DATA =>
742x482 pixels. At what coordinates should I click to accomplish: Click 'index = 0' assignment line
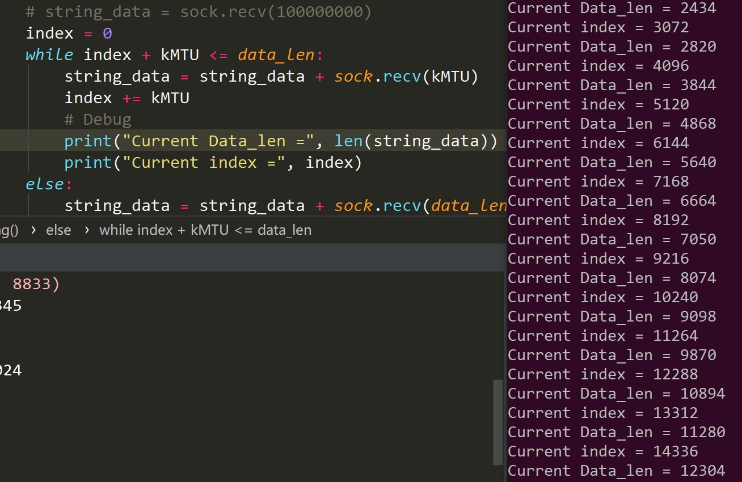pyautogui.click(x=69, y=33)
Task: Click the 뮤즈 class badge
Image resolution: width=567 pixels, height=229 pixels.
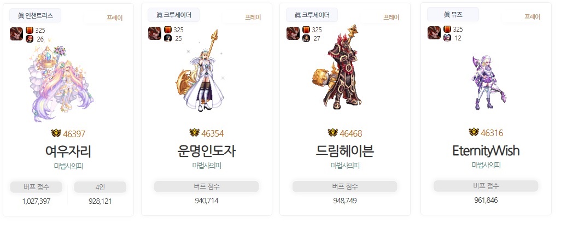Action: [453, 15]
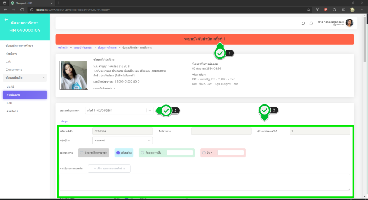
Task: Open the notifications bell
Action: click(x=311, y=23)

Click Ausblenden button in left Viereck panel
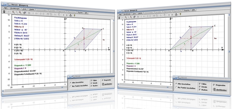[107, 84]
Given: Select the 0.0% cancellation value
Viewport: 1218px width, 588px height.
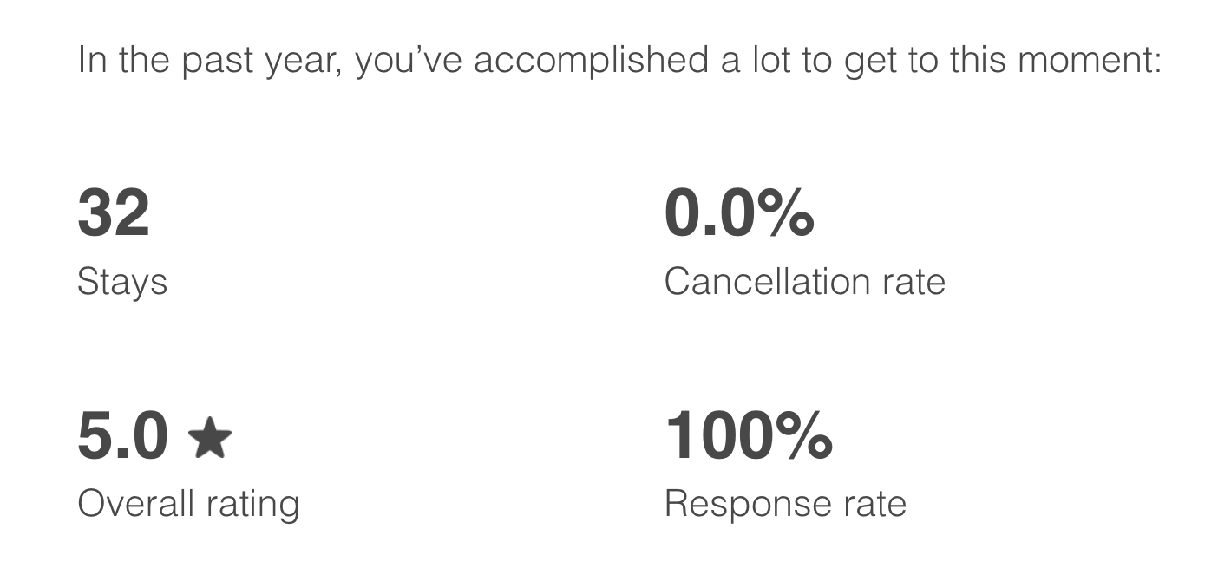Looking at the screenshot, I should [x=738, y=213].
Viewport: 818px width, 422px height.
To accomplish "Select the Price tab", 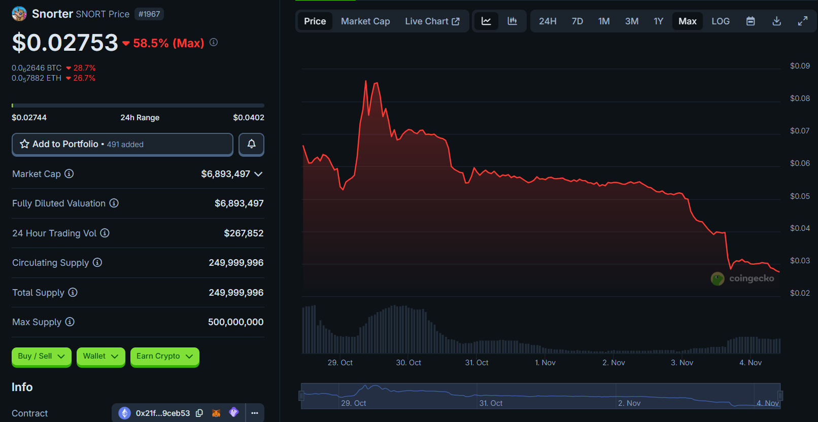I will click(315, 21).
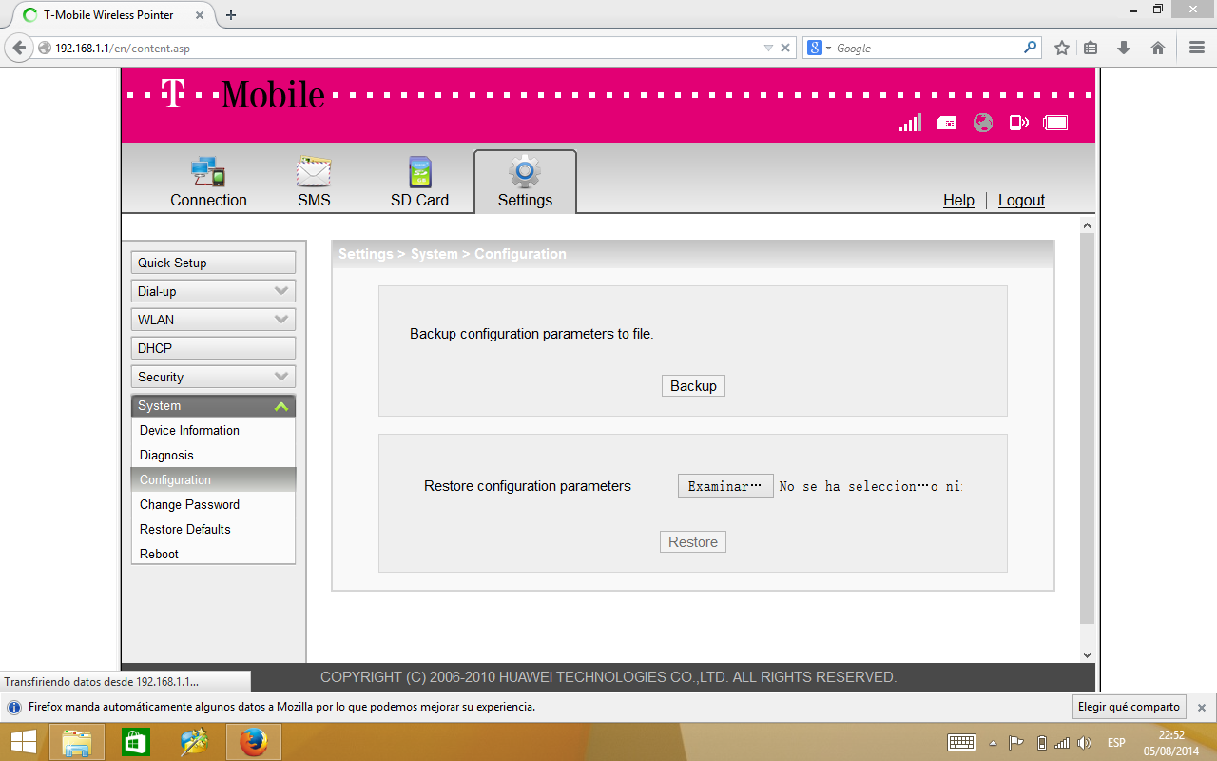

PROBLEM DESCRIPTION =>
Please take the lines from the beginning of the data above through the line holding "Task: Click the 뮤즈 class badge" and transcribe them exactly, without any pictures.

YOUR SOLUTION =>
742x482 pixels. At what coordinates should I click to accomplish: Click 'index = 0' assignment line
pyautogui.click(x=69, y=33)
Task: Click the 뮤즈 class badge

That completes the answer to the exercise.